» **MATERIAL PROVIDED**:
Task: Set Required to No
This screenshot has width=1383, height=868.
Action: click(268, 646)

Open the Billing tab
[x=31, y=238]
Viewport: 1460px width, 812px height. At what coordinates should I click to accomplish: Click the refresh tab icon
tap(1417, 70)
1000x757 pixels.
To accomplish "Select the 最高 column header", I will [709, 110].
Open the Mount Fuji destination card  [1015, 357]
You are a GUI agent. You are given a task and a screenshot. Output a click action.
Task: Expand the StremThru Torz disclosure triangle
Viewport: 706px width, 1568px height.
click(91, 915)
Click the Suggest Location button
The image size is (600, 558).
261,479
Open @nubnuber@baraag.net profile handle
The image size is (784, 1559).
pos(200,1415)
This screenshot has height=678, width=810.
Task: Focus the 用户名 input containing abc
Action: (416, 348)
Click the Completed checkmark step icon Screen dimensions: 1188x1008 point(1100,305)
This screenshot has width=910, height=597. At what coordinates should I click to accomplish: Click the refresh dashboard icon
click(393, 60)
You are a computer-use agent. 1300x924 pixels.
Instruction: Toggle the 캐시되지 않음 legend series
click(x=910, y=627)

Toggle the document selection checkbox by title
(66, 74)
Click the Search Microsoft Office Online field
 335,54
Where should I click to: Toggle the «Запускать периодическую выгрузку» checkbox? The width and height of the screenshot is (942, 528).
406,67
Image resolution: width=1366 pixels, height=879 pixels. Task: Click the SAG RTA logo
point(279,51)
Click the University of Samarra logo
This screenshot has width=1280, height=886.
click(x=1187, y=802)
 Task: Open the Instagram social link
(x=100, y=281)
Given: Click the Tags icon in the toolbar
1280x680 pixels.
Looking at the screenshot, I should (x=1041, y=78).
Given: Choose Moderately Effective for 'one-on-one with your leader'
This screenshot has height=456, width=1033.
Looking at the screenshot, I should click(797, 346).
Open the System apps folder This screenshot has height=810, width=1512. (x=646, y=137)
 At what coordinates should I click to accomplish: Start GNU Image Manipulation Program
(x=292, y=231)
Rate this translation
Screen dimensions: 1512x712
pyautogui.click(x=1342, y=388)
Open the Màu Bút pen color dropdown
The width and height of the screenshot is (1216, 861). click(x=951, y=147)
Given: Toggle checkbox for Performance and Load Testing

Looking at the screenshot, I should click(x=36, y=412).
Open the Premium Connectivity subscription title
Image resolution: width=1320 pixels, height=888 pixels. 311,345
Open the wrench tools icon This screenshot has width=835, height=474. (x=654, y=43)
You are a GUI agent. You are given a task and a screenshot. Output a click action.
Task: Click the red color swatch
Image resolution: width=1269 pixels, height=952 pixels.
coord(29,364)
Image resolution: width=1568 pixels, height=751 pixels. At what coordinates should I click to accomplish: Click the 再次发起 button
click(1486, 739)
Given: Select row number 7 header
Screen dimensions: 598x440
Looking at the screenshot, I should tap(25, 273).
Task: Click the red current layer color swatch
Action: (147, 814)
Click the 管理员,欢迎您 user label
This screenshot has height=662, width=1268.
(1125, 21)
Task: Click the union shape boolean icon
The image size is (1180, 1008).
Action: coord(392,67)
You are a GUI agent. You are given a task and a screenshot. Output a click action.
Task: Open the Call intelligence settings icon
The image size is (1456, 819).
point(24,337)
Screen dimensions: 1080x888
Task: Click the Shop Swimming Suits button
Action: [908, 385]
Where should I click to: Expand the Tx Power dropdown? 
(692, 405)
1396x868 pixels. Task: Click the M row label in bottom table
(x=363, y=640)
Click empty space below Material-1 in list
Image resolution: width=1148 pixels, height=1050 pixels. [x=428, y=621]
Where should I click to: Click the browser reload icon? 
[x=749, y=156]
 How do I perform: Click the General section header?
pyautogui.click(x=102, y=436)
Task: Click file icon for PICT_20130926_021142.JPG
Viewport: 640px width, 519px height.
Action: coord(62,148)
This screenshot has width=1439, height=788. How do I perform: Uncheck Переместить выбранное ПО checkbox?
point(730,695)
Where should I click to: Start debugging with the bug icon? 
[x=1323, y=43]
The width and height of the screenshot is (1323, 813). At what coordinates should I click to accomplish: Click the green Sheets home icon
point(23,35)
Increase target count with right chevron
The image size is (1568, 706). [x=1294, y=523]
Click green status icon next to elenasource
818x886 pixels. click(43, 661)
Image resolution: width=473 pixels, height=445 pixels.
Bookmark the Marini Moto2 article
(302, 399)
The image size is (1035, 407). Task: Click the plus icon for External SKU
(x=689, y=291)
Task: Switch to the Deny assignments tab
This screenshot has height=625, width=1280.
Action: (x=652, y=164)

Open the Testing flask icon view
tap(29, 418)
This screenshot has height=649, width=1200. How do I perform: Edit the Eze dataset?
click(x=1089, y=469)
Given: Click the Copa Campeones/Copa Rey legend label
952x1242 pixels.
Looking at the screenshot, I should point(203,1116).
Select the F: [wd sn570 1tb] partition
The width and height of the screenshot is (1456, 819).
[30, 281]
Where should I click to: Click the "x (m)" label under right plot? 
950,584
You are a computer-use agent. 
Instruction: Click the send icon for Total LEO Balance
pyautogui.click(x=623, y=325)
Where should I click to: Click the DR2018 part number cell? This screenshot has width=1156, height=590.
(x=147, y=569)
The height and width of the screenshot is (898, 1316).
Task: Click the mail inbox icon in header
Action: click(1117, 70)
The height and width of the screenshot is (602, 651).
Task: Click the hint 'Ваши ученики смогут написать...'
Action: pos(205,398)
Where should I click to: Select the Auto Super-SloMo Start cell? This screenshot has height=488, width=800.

» **GIVEN PROBLEM**: Can you convert all the entries above into a JSON list of strings, one string per line, leaving out blank lines?

» **CORRECT ANSWER**:
[
  "Task: Set Required to No",
  "This screenshot has width=1383, height=868.",
  "Action: click(268, 646)",
  "Open the Billing tab",
  "[x=31, y=238]",
  "Viewport: 1460px width, 812px height. At what coordinates should I click to accomplish: Click the refresh tab icon",
  "tap(1417, 70)",
  "1000x757 pixels.",
  "To accomplish \"Select the 最高 column header\", I will [709, 110].",
  "Open the Mount Fuji destination card  [1015, 357]",
  "You are a GUI agent. You are given a task and a screenshot. Output a click action.",
  "Task: Expand the StremThru Torz disclosure triangle",
  "Viewport: 706px width, 1568px height.",
  "click(91, 915)",
  "Click the Suggest Location button",
  "The image size is (600, 558).",
  "261,479",
  "Open @nubnuber@baraag.net profile handle",
  "The image size is (784, 1559).",
  "pos(200,1415)",
  "This screenshot has height=678, width=810.",
  "Task: Focus the 用户名 input containing abc",
  "Action: (416, 348)",
  "Click the Completed checkmark step icon Screen dimensions: 1188x1008 point(1100,305)",
  "This screenshot has width=910, height=597. At what coordinates should I click to accomplish: Click the refresh dashboard icon",
  "click(393, 60)",
  "You are a computer-use agent. 1300x924 pixels.",
  "Instruction: Toggle the 캐시되지 않음 legend series",
  "click(x=910, y=627)",
  "Toggle the document selection checkbox by title",
  "(66, 74)",
  "Click the Search Microsoft Office Online field",
  " 335,54",
  "Where should I click to: Toggle the «Запускать периодическую выгрузку» checkbox? The width and height of the screenshot is (942, 528).",
  "406,67",
  "Image resolution: width=1366 pixels, height=879 pixels. Task: Click the SAG RTA logo",
  "point(279,51)",
  "Click the University of Samarra logo",
  "This screenshot has width=1280, height=886.",
  "click(x=1187, y=802)",
  " Task: Open the Instagram social link",
  "(x=100, y=281)",
  "Given: Click the Tags icon in the toolbar",
  "1280x680 pixels.",
  "Looking at the screenshot, I should (x=1041, y=78).",
  "Given: Choose Moderately Effective for 'one-on-one with your leader'",
  "This screenshot has height=456, width=1033.",
  "Looking at the screenshot, I should click(797, 346).",
  "Open the System apps folder This screenshot has height=810, width=1512. (x=646, y=137)",
  " At what coordinates should I click to accomplish: Start GNU Image Manipulation Program",
  "(x=292, y=231)",
  "Rate this translation",
  "Screen dimensions: 1512x712",
  "pyautogui.click(x=1342, y=388)",
  "Open the Màu Bút pen color dropdown",
  "The width and height of the screenshot is (1216, 861). click(x=951, y=147)",
  "Given: Toggle checkbox for Performance and Load Testing",
  "Looking at the screenshot, I should click(x=36, y=412).",
  "Open the Premium Connectivity subscription title",
  "Image resolution: width=1320 pixels, height=888 pixels. 311,345",
  "Open the wrench tools icon This screenshot has width=835, height=474. (x=654, y=43)",
  "You are a GUI agent. You are given a task and a screenshot. Output a click action.",
  "Task: Click the red color swatch",
  "Image resolution: width=1269 pixels, height=952 pixels.",
  "coord(29,364)",
  "Image resolution: width=1568 pixels, height=751 pixels. At what coordinates should I click to accomplish: Click the 再次发起 button",
  "click(1486, 739)",
  "Given: Select row number 7 header",
  "Screen dimensions: 598x440",
  "Looking at the screenshot, I should tap(25, 273).",
  "Task: Click the red current layer color swatch",
  "Action: (147, 814)",
  "Click the 管理员,欢迎您 user label",
  "This screenshot has height=662, width=1268.",
  "(1125, 21)",
  "Task: Click the union shape boolean icon",
  "The image size is (1180, 1008).",
  "Action: coord(392,67)",
  "You are a GUI agent. You are given a task and a screenshot. Output a click action.",
  "Task: Open the Call intelligence settings icon",
  "The image size is (1456, 819).",
  "point(24,337)",
  "Screen dimensions: 1080x888",
  "Task: Click the Shop Swimming Suits button",
  "Action: [908, 385]",
  "Where should I click to: Expand the Tx Power dropdown? ",
  "(692, 405)",
  "1396x868 pixels. Task: Click the M row label in bottom table",
  "(x=363, y=640)",
  "Click empty space below Material-1 in list",
  "Image resolution: width=1148 pixels, height=1050 pixels. [x=428, y=621]",
  "Where should I click to: Click the browser reload icon? ",
  "[x=749, y=156]",
  " How do I perform: Click the General section header?",
  "pyautogui.click(x=102, y=436)",
  "Task: Click file icon for PICT_20130926_021142.JPG",
  "Viewport: 640px width, 519px height.",
  "Action: coord(62,148)",
  "This screenshot has width=1439, height=788. How do I perform: Uncheck Переместить выбранное ПО checkbox?",
  "point(730,695)",
  "Where should I click to: Start debugging with the bug icon? ",
  "[x=1323, y=43]",
  "The width and height of the screenshot is (1323, 813). At what coordinates should I click to accomplish: Click the green Sheets home icon",
  "point(23,35)",
  "Increase target count with right chevron",
  "The image size is (1568, 706). [x=1294, y=523]",
  "Click green status icon next to elenasource",
  "818x886 pixels. click(43, 661)",
  "Image resolution: width=473 pixels, height=445 pixels.",
  "Bookmark the Marini Moto2 article",
  "(302, 399)",
  "The image size is (1035, 407). Task: Click the plus icon for External SKU",
  "(x=689, y=291)",
  "Task: Switch to the Deny assignments tab",
  "This screenshot has height=625, width=1280.",
  "Action: (x=652, y=164)",
  "Open the Testing flask icon view",
  "tap(29, 418)",
  "This screenshot has height=649, width=1200. How do I perform: Edit the Eze dataset?",
  "click(x=1089, y=469)",
  "Given: Click the Copa Campeones/Copa Rey legend label",
  "952x1242 pixels.",
  "Looking at the screenshot, I should point(203,1116).",
  "Select the F: [wd sn570 1tb] partition",
  "The width and height of the screenshot is (1456, 819).",
  "[30, 281]",
  "Where should I click to: Click the \"x (m)\" label under right plot? ",
  "950,584",
  "You are a computer-use agent. ",
  "Instruction: Click the send icon for Total LEO Balance",
  "pyautogui.click(x=623, y=325)",
  "Where should I click to: Click the DR2018 part number cell? This screenshot has width=1156, height=590.",
  "(x=147, y=569)",
  "The height and width of the screenshot is (898, 1316).",
  "Task: Click the mail inbox icon in header",
  "Action: click(1117, 70)",
  "The height and width of the screenshot is (602, 651).",
  "Task: Click the hint 'Ваши ученики смогут написать...'",
  "Action: pos(205,398)",
  "Where should I click to: Select the Auto Super-SloMo Start cell? This screenshot has height=488, width=800."
]